- _Exercise instructions_:
Retype everything from "JPMorgan European Discovery 26" down to "of investment research." in the investment trust report below.

- _Given passage_:
JPMorgan European Discovery 26 November 2018
Disclaimer
Disclosure – Non-Independent Marketing Communication
This is a non-independent marketing communication commissioned by JPMorgan European Discovery. The report has not been prepared in accordance with legal requirements designed to promote the independence of investment research and is not subject to any prohibition on the dealing ahead of the dissemination of investment research.
JPMorgan European Smaller Companies investment trust aims to provide capital growth from a diversified portfolio of smaller companies in developed Europe, excluding the UK. It is managed through a high-conviction, stockpicking approach which has delivered impressive results over the 20 years that Francesco Conte has been at the helm. The trust is comfortably the largest and is one of the most liquid in the AIC European Smaller Companies sector, with a market cap of close to £600m.
Fund managers Francesco Conte and Edward Greaves have consistently delivered high levels of alpha over one, three and five years. In comparison to the much larger IA Europe ex UK sector, the trust sits in the middle of the pack in alpha and returns over the short and long term.
Bucking their historic trend, the managers have outperformed in the current period of volatility in markets. YTD, the trust is outperforming the benchmark and its IA and AIC peers thanks to Francesco and Edward having aggressively shifted the portfolio towards a more defensive stance during the summer.
Overall, the managers remain benchmark agnostic, with sector and regional allocation driven by their stockpicking. The managers search for three key characteristics among companies; quality, momentum and value. Holdings often move from the value category to the momentum category but must be considered “good quality” throughout. Last summer, the managers moved away from cyclical stocks and shifted to a more defensive positioning. This now means that pharmaceuticals (+6.4%), oil equipment, services and distribution (+5.2%) and health care equipment and services (4.8%) are the largest overweights within the portfolio. At a stock level they are invested in companies that are macro-agnostic, and less dependent on overall country GDP.
The trust saw its discount narrow during 2017 but so far in 2018 the discount has widened significantly from -5.7% on the 1st of January to -13.5% on the 12th of November. This movement echoes the entire AIC European Smallers sector, where the current average is -11.2%, and reflects troubled sentiment toward the region as a whole. Looking past short term noise, however, the managers are positive about the outlook, and see plenty of exciting opportunities in European markets.

- _Provided records_:
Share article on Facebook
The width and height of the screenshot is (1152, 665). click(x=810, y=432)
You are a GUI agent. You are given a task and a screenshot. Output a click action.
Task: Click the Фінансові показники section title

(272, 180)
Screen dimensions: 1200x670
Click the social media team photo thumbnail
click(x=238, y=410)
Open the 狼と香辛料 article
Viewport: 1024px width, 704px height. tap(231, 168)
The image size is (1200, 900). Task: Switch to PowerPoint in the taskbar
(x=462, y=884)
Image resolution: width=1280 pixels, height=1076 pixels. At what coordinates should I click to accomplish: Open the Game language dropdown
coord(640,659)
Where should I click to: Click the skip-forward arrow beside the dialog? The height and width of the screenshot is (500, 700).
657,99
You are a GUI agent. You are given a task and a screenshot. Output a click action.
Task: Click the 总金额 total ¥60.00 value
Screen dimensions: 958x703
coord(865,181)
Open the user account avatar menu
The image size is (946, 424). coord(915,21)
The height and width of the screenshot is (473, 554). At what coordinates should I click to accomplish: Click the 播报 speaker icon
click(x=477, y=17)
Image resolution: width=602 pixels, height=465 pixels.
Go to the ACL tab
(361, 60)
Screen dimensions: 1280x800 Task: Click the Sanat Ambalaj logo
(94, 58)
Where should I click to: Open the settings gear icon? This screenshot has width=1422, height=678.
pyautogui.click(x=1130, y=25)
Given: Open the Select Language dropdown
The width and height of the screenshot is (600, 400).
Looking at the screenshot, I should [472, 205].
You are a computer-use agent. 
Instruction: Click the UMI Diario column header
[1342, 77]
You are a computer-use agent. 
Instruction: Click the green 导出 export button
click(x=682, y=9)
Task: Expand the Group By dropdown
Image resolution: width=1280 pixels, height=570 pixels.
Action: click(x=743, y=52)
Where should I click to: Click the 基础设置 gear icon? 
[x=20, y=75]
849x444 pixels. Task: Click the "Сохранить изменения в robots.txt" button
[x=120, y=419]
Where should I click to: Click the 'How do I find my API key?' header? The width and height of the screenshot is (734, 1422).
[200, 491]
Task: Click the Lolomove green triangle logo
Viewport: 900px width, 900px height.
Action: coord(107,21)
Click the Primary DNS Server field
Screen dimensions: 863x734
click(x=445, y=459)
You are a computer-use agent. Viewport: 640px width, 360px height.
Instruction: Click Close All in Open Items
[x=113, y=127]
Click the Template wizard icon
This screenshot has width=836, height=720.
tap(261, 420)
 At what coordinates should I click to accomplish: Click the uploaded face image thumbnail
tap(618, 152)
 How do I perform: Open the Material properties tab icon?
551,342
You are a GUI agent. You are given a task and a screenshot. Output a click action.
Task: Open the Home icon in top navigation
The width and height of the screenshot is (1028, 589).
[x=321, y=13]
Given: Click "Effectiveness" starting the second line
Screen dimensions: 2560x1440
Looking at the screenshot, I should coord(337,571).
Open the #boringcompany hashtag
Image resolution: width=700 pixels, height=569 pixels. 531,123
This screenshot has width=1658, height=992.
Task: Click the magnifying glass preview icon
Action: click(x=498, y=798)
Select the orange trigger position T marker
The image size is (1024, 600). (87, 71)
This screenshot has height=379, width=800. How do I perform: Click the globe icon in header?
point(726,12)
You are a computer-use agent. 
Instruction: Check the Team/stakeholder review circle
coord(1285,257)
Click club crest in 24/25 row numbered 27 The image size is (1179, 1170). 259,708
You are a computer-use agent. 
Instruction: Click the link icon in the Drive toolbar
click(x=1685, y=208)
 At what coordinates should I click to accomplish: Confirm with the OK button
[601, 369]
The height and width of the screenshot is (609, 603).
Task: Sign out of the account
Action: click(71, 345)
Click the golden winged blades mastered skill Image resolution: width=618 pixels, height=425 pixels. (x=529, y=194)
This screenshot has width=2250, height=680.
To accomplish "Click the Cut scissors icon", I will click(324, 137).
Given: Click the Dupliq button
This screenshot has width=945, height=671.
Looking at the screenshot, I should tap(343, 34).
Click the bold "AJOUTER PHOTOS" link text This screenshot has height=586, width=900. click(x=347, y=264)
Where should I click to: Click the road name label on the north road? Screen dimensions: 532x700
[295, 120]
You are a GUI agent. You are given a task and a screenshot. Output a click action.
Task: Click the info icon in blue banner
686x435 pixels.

- _Response for this exercise_:
JPMorgan European Discovery 26 November 2018
Disclaimer
Disclosure – Non-Independent Marketing Communication
This is a non-independent marketing communication commissioned by JPMorgan European Discovery. The report has not been prepared in accordance with legal requirements designed to promote the independence of investment research and is not subject to any prohibition on the dealing ahead of the dissemination of investment research.